Having struck out based on preemption, plaintiff sought to add claims that the manufacturer failed to notify her of a device recall. Her amended complaint sought to add the following allegations:
On March 28, 2007, [Plaintiff] was implanted with a . . . defibrillator lead and about a month later received an unnecessary jolt. She reported the incident to her doctor who, in turn, reported the matter to Medtronic. Medtronic dispatched one of its technicians to examine the implant, but Medtronic gave no information or instruction to [Plaintiff]. A similar electric jolt subsequently occurred, which [Plaintiff] reported to her doctor, who again reported the matter to Medtronic. . . .
On October 15, 2007, Medtronic issued a Class 1 Recall of the implanted lead because of the potential for lead fractures which could cause the defibrillator to deliver an unnecessary electric jot.

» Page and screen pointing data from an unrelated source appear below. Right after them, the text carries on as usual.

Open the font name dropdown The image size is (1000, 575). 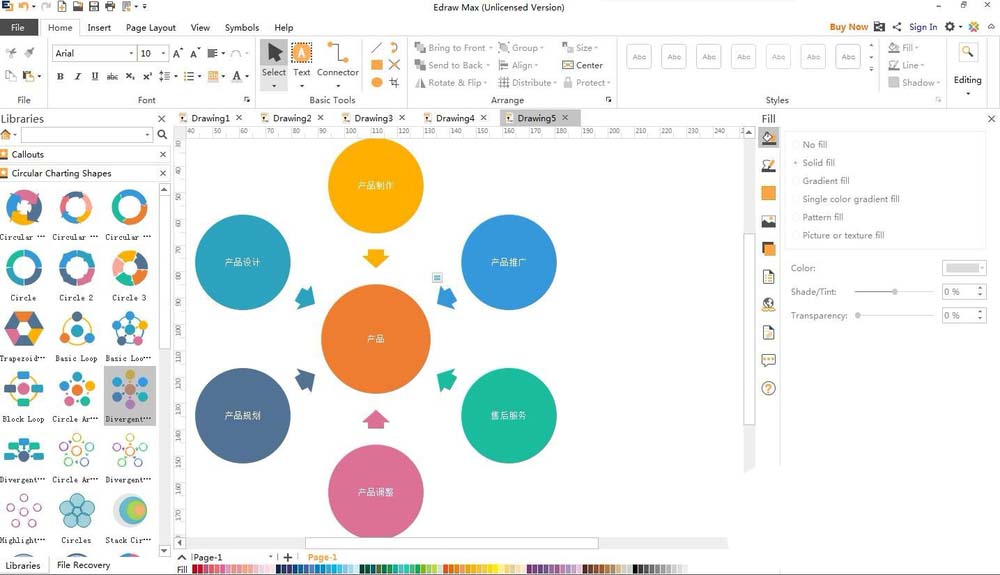(131, 53)
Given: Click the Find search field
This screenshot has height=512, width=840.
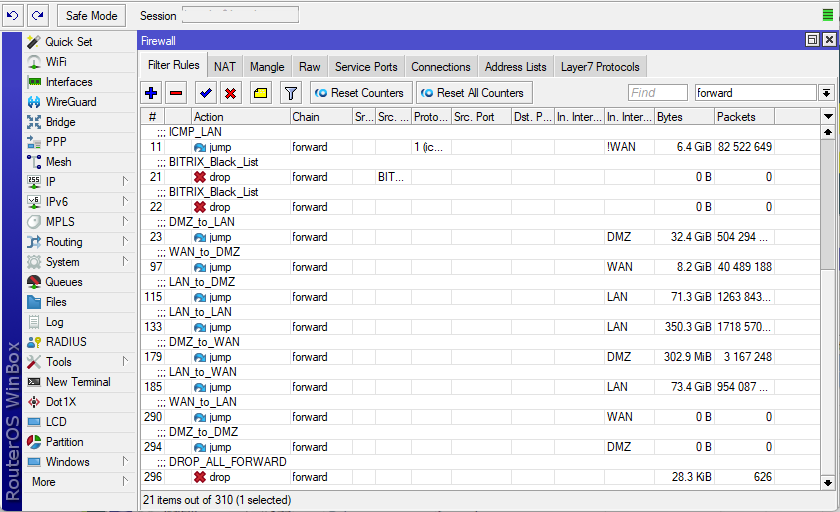Looking at the screenshot, I should coord(657,93).
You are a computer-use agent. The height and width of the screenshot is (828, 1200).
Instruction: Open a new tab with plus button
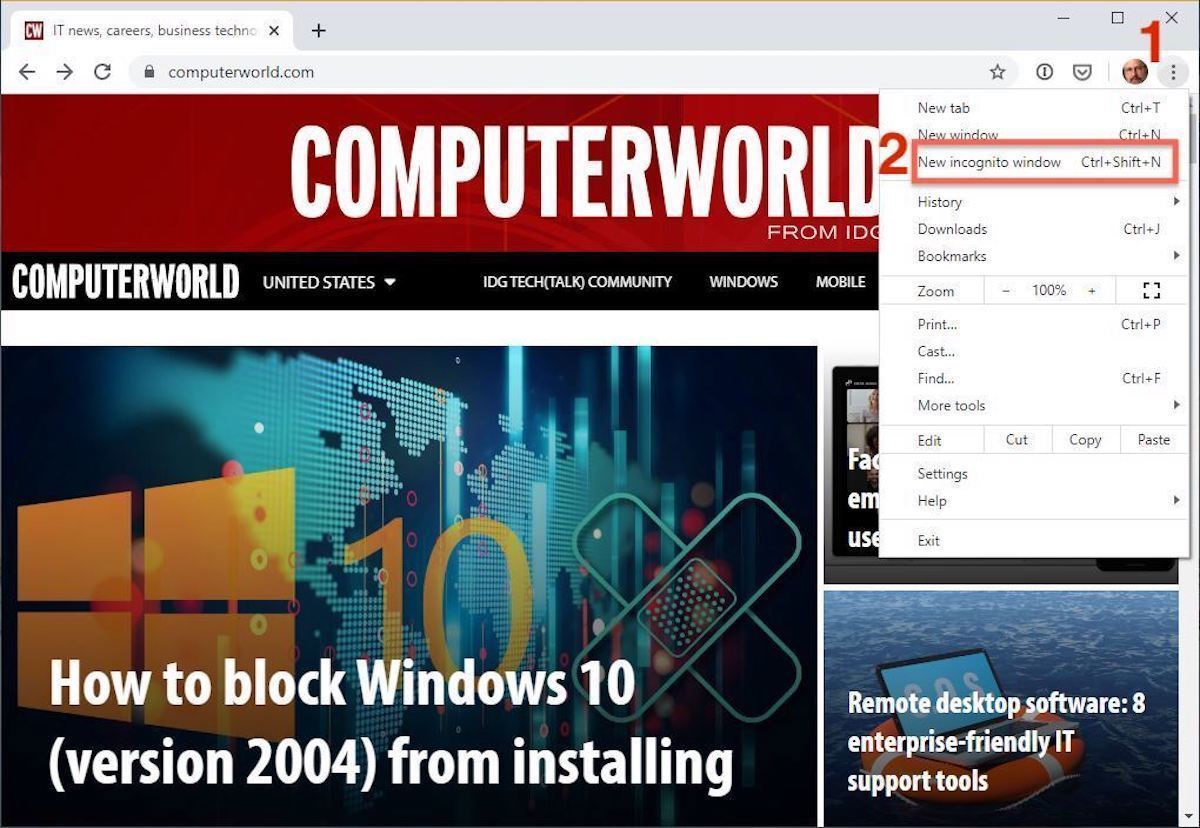pyautogui.click(x=318, y=30)
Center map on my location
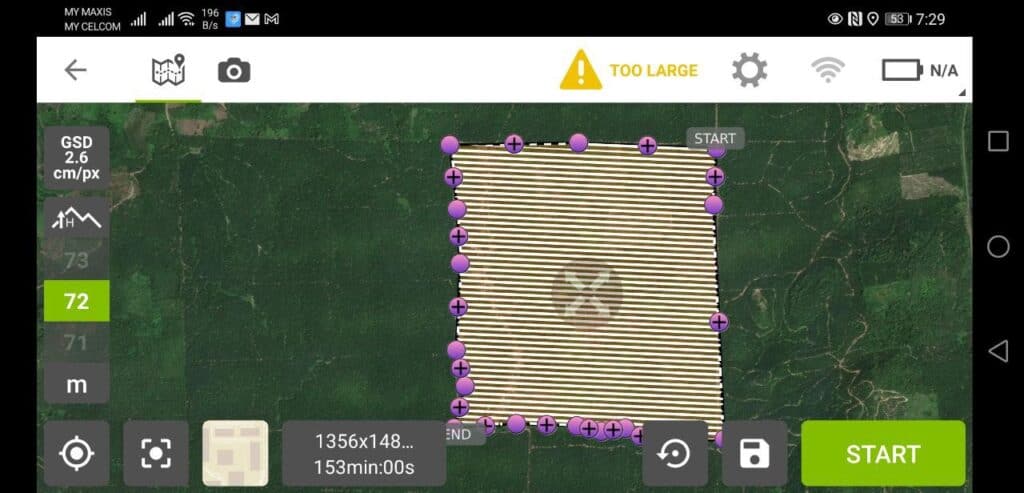The height and width of the screenshot is (493, 1024). click(76, 453)
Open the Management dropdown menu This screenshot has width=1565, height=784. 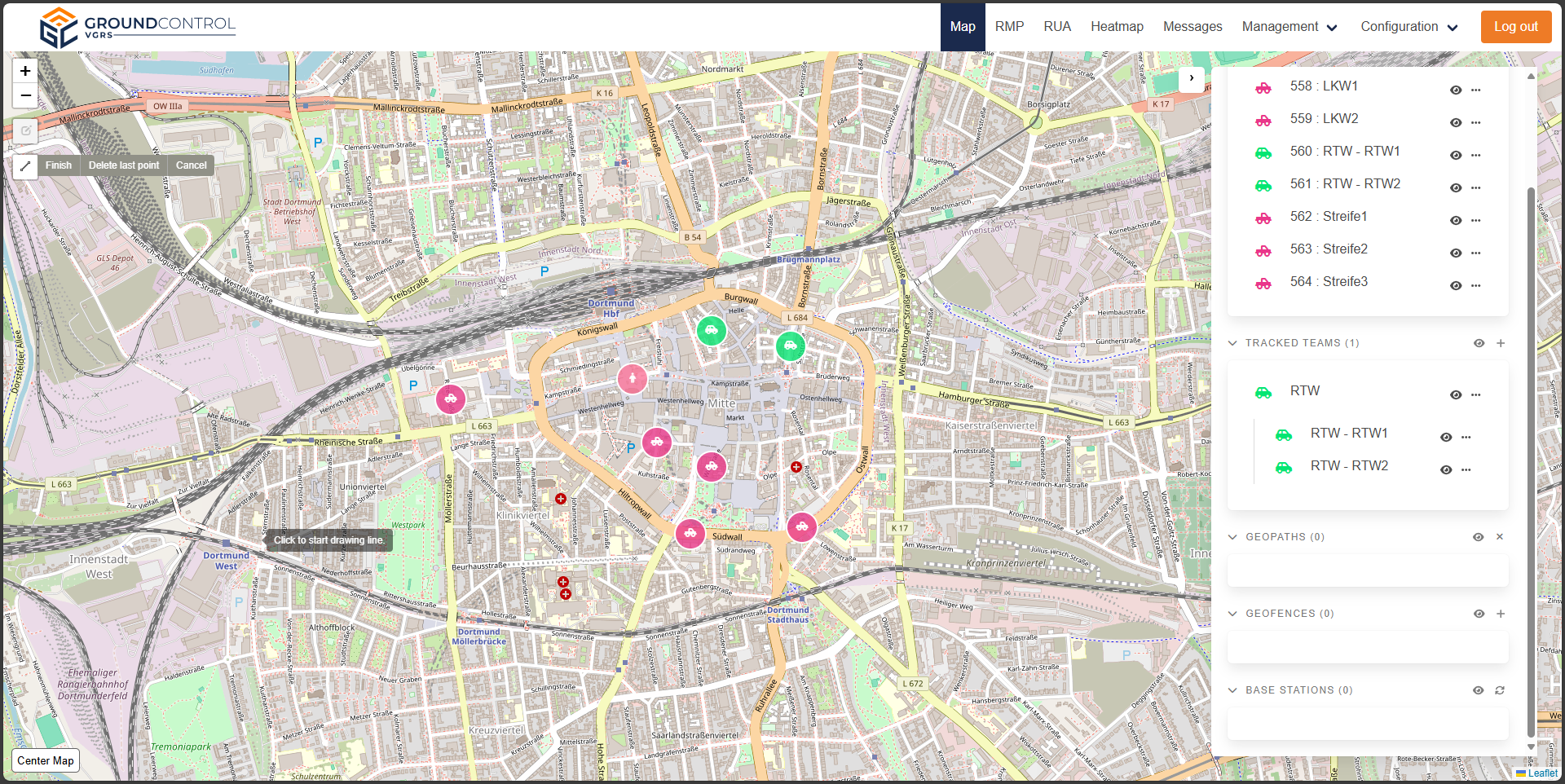click(x=1289, y=27)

Medtronic failed to communicate the recall to [Plaintiff] even though it was aware that she was among the recipients of the implanted lead who were being adversely affected by the product.
Id. at *1 (internal citations omitted).
The manufacturer argued that the amended complaint failed to state a claim because its duty to warn ran to the prescribing physician rather than the patient. The court agreed. Under the learned intermediary rule, “a medical-device manufacturer’s obligation to warn of dangers associated with its product runs to the physician, not the patient.” Id. at *2, quoting Bell v. Covidien LP, 2023 WL 3006175, at *6 (D. Mass. Apr. 19, 2023). Under the rule, the plaintiff has the burden of showing that the defendant failed to warn of a “non-obvious risk about which the manufacturer knew or should have known,” and then a rebuttable presumption arises that the physician would have heeded an adequate warning. Id., quoting Garside v. Osco Drug, Inc., 976 F.2d 77, 80 (1st Cir. 1992).
Plaintiff did not meet her burden. Her additional allegations failed to state a claim because the manufacturer had no duty to warn her directly about anything – including the alleged recall. Plaintiff did not allege that the implanting physician was not informed of the recall, so there was nothing in the proposed amendment sufficient to allege that the manufacturer breached any duty to warn. The court found the proposed amendment futile, denied the motion to amend, and dismissed the case. No shock there.